(Beginning of RECORDS TO USE)

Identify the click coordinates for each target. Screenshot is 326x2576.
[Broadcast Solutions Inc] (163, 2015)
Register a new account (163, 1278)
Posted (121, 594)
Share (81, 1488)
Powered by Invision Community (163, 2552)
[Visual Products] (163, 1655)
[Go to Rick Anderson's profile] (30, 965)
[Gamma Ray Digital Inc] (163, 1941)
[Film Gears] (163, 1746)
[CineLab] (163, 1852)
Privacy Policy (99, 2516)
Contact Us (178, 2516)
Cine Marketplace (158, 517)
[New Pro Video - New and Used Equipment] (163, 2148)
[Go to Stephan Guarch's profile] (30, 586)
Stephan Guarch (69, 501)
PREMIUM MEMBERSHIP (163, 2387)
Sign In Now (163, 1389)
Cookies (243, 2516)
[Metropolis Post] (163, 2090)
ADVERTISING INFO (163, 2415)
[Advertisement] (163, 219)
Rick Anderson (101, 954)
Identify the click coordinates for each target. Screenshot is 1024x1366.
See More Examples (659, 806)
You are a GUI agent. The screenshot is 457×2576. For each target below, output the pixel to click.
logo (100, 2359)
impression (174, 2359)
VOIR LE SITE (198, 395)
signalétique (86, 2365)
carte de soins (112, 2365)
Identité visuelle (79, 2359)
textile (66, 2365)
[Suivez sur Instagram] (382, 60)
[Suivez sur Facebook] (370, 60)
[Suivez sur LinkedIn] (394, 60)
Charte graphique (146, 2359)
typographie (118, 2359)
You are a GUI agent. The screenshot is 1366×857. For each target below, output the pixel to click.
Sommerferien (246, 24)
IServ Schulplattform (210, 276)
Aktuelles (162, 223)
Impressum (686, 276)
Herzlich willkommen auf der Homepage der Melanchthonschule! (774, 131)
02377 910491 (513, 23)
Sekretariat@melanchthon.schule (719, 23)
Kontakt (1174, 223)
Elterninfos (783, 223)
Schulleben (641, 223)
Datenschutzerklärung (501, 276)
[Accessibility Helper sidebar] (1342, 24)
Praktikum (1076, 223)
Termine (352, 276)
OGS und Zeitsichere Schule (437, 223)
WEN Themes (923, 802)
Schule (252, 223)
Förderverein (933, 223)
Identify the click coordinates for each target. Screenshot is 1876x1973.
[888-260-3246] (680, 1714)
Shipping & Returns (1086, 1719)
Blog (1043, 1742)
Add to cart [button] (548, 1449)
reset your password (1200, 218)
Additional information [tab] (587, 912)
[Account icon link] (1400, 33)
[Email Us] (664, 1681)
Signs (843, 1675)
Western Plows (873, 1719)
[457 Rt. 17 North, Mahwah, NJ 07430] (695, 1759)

(End of RECORDS TO USE)

● WHAT IS BEING ASKED
Transcribe the full listing exactly, leaving out no line.

● ANSWER TO THIS PROBLEM
Identify the click coordinates for each target. Screenshot is 326x2576.
[Broadcast Solutions Inc] (163, 2015)
Register a new account (163, 1278)
Posted (121, 594)
Share (81, 1488)
Powered by Invision Community (163, 2552)
[Visual Products] (163, 1655)
[Go to Rick Anderson's profile] (30, 965)
[Gamma Ray Digital Inc] (163, 1941)
[Film Gears] (163, 1746)
[CineLab] (163, 1852)
Privacy Policy (99, 2516)
Contact Us (178, 2516)
Cine Marketplace (158, 517)
[New Pro Video - New and Used Equipment] (163, 2148)
[Go to Stephan Guarch's profile] (30, 586)
Stephan Guarch (69, 501)
PREMIUM MEMBERSHIP (163, 2387)
Sign In Now (163, 1389)
Cookies (243, 2516)
[Metropolis Post] (163, 2090)
ADVERTISING INFO (163, 2415)
[Advertisement] (163, 219)
Rick Anderson (101, 954)
Identify the click coordinates for each target. Screenshot is 1024x1366.
See More Examples (659, 806)
You are a GUI agent. The screenshot is 457×2576. For each target below, output the pixel to click.
logo (100, 2359)
impression (174, 2359)
VOIR LE SITE (198, 395)
signalétique (86, 2365)
carte de soins (112, 2365)
Identité visuelle (79, 2359)
textile (66, 2365)
[Suivez sur Instagram] (382, 60)
[Suivez sur Facebook] (370, 60)
[Suivez sur LinkedIn] (394, 60)
Charte graphique (146, 2359)
typographie (118, 2359)
You are a GUI agent. The screenshot is 1366×857. For each target below, output the pixel to click.
Sommerferien (246, 24)
IServ Schulplattform (210, 276)
Aktuelles (162, 223)
Impressum (686, 276)
Herzlich willkommen auf der Homepage der Melanchthonschule! (774, 131)
02377 910491 (513, 23)
Sekretariat@melanchthon.schule (719, 23)
Kontakt (1174, 223)
Elterninfos (783, 223)
Schulleben (641, 223)
Datenschutzerklärung (501, 276)
[Accessibility Helper sidebar] (1342, 24)
Praktikum (1076, 223)
Termine (352, 276)
OGS und Zeitsichere Schule (437, 223)
WEN Themes (923, 802)
Schule (252, 223)
Förderverein (933, 223)
Identify the click coordinates for each target. Screenshot is 1876x1973.
[888-260-3246] (680, 1714)
Shipping & Returns (1086, 1719)
Blog (1043, 1742)
Add to cart [button] (548, 1449)
reset your password (1200, 218)
Additional information [tab] (587, 912)
[Account icon link] (1400, 33)
[Email Us] (664, 1681)
Signs (843, 1675)
Western Plows (873, 1719)
[457 Rt. 17 North, Mahwah, NJ 07430] (695, 1759)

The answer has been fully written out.